Stated task A
List every time reference in the excerpt on post-Katrina levee work that names a month, a year, or both, in the order they appear.

Excerpt provided
>>>>>

An initial September 2010 target to complete the $14.8 billion in post-Katrina work has slipped to mid-2011. Then last September, an Army audit found 84 percent of work behind schedule because of engineering complexities, environmental provisos and real estate transactions. The report added that costs would likely soar.

A more recent analysis shows the start of 84 of 156 projects was delayed — 15 of them by six months or more. Meanwhile, a critical analysis of what it would take to build even stronger protection — 500-year-type levees — was supposed to be done last December but remains unfinished.

More setback opportunities
Another opportunity for setbacks: The corps says it will need more than 100 million cubic yards of clay and dirt to build up levees — enough to fill the Louisiana Superdome 20 times.

Also on the corps' drawing board are gigantic pumps capable of pushing more than 20,000 cubic feet of water per second. For comparison, the biggest pumps in New Orleans move about 6,000 cfs every second and they're among the most impressive in the nation.

That's not all: The corps has awarded The Shaw Group a $695 million contract to build a massive barrier against storm surge in the Industrial Canal. It's touted as one of the biggest public works projects ever performed by the agency.

Publicly, the corps says the work is on budget and will be done by 2011.

"The progress I see each time I visit is really remarkable. The region has a better hurricane and storm damage reduction system in place than ever before in its history — and it will continue to get better," Lt. Gen. Robert Van Antwerp, the corps chief, wrote on his blog in April.

<<<<<

Stated task B
Output the listing lines from the one containing "This screenshot has width=795, height=1720." up to and including the one containing "coord(98,347)" as a numbered list, omitting blank lines.

Input data
>>>>>

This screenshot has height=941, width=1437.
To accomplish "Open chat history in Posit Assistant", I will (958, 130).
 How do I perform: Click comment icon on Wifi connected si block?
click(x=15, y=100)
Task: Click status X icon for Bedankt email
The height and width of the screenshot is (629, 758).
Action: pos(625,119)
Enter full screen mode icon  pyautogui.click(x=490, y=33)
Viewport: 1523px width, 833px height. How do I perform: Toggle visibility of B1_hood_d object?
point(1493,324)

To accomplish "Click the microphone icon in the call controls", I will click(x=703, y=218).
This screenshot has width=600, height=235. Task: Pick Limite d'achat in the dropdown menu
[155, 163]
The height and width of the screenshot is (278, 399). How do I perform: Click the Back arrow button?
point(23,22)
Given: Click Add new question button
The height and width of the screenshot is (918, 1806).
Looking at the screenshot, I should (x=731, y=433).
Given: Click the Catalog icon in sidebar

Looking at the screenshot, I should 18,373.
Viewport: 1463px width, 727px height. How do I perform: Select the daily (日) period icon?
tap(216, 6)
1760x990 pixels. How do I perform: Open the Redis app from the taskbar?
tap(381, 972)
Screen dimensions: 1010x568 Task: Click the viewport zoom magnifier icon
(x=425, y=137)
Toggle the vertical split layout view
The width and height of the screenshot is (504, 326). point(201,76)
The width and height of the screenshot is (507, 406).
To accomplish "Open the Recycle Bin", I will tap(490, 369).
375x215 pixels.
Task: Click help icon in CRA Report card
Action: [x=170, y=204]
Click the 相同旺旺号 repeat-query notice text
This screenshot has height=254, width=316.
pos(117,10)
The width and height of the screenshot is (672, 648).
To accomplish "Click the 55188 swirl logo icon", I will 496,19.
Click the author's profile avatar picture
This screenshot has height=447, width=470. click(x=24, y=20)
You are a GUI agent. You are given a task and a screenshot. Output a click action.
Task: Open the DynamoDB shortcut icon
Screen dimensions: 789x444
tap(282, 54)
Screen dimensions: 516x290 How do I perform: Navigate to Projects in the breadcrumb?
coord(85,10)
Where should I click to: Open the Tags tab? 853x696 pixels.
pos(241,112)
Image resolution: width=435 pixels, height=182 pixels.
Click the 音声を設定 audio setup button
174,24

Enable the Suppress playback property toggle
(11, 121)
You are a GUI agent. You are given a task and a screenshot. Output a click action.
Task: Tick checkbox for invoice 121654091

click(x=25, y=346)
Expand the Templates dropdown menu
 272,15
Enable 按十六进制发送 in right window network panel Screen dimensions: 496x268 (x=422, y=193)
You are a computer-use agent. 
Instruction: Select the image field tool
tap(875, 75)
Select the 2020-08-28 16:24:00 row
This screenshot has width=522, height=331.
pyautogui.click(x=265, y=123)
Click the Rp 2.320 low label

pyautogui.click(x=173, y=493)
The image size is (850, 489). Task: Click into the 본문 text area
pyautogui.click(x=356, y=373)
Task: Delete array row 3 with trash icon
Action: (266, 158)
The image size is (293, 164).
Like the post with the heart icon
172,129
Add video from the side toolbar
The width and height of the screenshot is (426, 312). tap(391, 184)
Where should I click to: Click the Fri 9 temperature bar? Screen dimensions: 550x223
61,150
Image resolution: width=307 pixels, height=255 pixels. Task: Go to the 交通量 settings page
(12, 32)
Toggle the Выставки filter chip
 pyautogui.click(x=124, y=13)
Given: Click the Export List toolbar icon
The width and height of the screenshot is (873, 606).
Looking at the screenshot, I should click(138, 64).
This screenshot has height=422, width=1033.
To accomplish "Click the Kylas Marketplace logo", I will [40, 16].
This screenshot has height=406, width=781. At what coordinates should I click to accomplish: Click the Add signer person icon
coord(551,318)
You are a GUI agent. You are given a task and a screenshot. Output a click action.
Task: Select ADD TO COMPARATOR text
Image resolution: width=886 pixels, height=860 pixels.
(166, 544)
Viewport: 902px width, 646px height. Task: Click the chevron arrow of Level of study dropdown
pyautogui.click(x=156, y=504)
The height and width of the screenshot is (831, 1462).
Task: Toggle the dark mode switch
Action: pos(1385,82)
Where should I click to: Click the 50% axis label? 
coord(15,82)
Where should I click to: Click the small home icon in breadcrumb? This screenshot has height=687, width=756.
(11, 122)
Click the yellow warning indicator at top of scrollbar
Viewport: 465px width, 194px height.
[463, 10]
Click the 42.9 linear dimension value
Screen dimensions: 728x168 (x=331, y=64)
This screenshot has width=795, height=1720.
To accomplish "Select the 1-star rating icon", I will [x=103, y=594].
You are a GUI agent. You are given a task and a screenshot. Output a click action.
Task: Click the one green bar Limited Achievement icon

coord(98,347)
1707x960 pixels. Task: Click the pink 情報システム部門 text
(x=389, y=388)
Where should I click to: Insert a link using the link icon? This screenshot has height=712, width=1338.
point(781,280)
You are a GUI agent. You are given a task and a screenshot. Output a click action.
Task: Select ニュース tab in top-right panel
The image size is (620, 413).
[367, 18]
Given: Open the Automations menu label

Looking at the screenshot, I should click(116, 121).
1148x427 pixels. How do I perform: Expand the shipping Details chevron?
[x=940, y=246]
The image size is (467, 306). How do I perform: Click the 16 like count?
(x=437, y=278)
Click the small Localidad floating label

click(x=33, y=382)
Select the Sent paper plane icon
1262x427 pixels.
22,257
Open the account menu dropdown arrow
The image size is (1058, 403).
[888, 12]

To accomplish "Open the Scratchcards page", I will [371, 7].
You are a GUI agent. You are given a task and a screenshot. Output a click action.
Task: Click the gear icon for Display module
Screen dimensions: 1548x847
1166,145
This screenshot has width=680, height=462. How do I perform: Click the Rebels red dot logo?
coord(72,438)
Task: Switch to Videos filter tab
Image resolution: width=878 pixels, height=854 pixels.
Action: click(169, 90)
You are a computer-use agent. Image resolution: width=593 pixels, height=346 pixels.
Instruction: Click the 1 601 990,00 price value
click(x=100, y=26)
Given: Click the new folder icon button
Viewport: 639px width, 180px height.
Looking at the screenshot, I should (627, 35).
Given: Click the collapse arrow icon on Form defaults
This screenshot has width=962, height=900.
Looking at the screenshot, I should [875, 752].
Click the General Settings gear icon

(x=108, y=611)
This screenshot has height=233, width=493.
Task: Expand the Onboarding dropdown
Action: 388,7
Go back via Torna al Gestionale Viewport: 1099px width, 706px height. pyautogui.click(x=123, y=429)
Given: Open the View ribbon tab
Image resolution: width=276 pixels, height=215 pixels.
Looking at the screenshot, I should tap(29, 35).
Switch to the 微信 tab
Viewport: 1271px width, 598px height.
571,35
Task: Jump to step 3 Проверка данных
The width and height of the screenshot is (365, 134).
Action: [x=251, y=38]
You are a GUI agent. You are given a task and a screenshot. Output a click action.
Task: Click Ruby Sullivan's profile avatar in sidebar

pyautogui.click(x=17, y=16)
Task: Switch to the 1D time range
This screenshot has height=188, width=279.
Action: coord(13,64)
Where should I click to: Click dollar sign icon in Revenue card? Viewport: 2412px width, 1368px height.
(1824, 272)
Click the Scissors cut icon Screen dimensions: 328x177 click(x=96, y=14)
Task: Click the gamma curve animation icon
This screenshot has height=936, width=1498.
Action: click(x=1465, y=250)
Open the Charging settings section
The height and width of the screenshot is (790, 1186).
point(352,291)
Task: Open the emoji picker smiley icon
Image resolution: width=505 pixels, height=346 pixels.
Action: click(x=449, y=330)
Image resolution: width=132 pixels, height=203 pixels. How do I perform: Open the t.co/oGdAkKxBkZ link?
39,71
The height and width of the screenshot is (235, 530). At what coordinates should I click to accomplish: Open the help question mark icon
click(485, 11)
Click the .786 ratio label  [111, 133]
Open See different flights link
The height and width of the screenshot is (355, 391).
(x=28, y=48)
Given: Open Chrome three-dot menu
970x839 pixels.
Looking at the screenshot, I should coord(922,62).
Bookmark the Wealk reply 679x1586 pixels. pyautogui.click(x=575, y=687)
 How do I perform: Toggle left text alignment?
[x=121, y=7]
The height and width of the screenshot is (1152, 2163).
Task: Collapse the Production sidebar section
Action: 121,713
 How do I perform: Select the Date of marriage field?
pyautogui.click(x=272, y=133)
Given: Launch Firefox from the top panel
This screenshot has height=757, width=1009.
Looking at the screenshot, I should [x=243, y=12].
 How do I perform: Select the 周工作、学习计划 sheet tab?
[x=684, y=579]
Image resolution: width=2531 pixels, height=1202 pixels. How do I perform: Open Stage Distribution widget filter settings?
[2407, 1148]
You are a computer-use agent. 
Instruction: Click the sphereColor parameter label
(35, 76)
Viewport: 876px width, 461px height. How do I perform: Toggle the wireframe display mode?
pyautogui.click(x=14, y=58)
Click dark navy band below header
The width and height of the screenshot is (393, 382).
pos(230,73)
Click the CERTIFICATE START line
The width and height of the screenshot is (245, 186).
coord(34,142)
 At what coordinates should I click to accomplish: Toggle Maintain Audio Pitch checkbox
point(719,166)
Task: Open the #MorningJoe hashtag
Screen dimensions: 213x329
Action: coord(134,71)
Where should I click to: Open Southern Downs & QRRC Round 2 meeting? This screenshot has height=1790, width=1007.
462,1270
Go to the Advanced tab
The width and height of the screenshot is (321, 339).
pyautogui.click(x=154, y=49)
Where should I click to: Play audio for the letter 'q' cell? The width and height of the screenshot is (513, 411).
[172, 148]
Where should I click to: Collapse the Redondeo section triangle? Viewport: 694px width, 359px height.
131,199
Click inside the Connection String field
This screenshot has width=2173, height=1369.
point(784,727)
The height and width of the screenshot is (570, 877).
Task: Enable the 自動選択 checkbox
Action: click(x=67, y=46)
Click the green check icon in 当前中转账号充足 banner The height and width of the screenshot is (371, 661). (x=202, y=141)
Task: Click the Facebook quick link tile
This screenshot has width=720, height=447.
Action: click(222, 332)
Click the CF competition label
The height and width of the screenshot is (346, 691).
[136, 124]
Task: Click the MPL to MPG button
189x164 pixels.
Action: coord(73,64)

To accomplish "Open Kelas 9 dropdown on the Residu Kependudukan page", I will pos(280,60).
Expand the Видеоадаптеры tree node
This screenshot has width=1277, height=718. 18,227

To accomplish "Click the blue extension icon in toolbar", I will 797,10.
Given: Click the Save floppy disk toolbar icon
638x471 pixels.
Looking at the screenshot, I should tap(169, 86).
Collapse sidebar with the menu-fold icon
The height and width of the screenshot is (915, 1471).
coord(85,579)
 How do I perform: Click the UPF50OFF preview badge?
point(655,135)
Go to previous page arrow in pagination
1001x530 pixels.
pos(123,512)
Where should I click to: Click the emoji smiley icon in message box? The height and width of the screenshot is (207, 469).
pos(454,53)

<<<<<

Exercise solution A
1. September 2010
2. mid-2011
3. last September
4. last December
5. 2011
6. April

Exercise solution B
1. This screenshot has width=795, height=1720.
2. To accomplish "Select the 1-star rating icon", I will [x=103, y=594].
3. You are a GUI agent. You are given a task and a screenshot. Output a click action.
4. Task: Click the one green bar Limited Achievement icon
5. coord(98,347)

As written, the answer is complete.